Information on Glastonbury's natural resources, environmental management of development projects and inland wetlands can be obtained from the Office of Community Development. (Also see the Health Department; for recycling, see Refuse Disposal.) The Environmental Planner provides support services to the Conservation Commission/Inland Wetlands and Watercourses Agency (IWWA).
Questions commonly asked about conservation, the environment, natural resources and wetlands include:
What is a conservation easement?
A conservation easement is an agreement reflecting a specific area of a property (ies) that is to remain UNTOUCHED by the property owner (or anyone else for that matter) – Mother Nature is left to manage it. If you have a concern or safety issue regarding a conservation easement, the Environmental Planner must be contacted before any course of action is taken. A copy of the conservation easement agreement specific to your property has been filed in the land records in the Office of the Town Clerk.

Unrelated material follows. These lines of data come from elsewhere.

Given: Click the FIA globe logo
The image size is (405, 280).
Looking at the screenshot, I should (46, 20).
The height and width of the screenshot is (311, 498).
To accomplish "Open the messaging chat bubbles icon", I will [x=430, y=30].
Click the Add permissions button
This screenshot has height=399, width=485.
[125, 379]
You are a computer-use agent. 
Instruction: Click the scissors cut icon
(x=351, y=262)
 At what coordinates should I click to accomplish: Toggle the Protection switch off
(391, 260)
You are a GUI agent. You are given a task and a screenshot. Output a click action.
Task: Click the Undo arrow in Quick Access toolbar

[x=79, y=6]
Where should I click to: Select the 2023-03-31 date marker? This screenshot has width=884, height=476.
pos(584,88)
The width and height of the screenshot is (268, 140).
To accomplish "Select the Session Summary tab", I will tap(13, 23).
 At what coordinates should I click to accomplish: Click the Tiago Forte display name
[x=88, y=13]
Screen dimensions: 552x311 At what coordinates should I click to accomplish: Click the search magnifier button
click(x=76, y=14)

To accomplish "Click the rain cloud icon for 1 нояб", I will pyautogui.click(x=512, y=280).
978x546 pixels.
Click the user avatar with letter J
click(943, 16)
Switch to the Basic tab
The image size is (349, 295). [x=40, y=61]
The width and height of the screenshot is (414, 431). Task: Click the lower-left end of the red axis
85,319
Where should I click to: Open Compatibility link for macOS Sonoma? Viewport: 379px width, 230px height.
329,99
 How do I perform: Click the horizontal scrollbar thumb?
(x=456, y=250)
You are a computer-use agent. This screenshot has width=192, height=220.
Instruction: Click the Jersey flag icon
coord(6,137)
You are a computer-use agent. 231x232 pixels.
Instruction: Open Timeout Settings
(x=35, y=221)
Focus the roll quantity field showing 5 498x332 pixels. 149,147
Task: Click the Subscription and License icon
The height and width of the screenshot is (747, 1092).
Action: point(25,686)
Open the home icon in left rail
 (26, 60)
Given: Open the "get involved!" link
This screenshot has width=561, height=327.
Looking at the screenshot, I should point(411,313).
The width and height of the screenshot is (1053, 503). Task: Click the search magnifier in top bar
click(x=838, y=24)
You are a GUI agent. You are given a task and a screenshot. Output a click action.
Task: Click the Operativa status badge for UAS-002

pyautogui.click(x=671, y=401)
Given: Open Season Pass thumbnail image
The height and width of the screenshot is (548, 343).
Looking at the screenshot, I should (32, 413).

Please explain wetlands permits.
A wetlands permit or other means of approval is required for any type of proposed activity within a wetland or watercourse or the wetlands 100-foot or 150-foot (depending on location) upland review area. Depending on the level of disturbance and potential impact upon the wetland and/or watercourse, a duly authorized wetlands agent may approve a proposed activity through a process not requiring action by the Inland Wetlands and Watercourses Agency.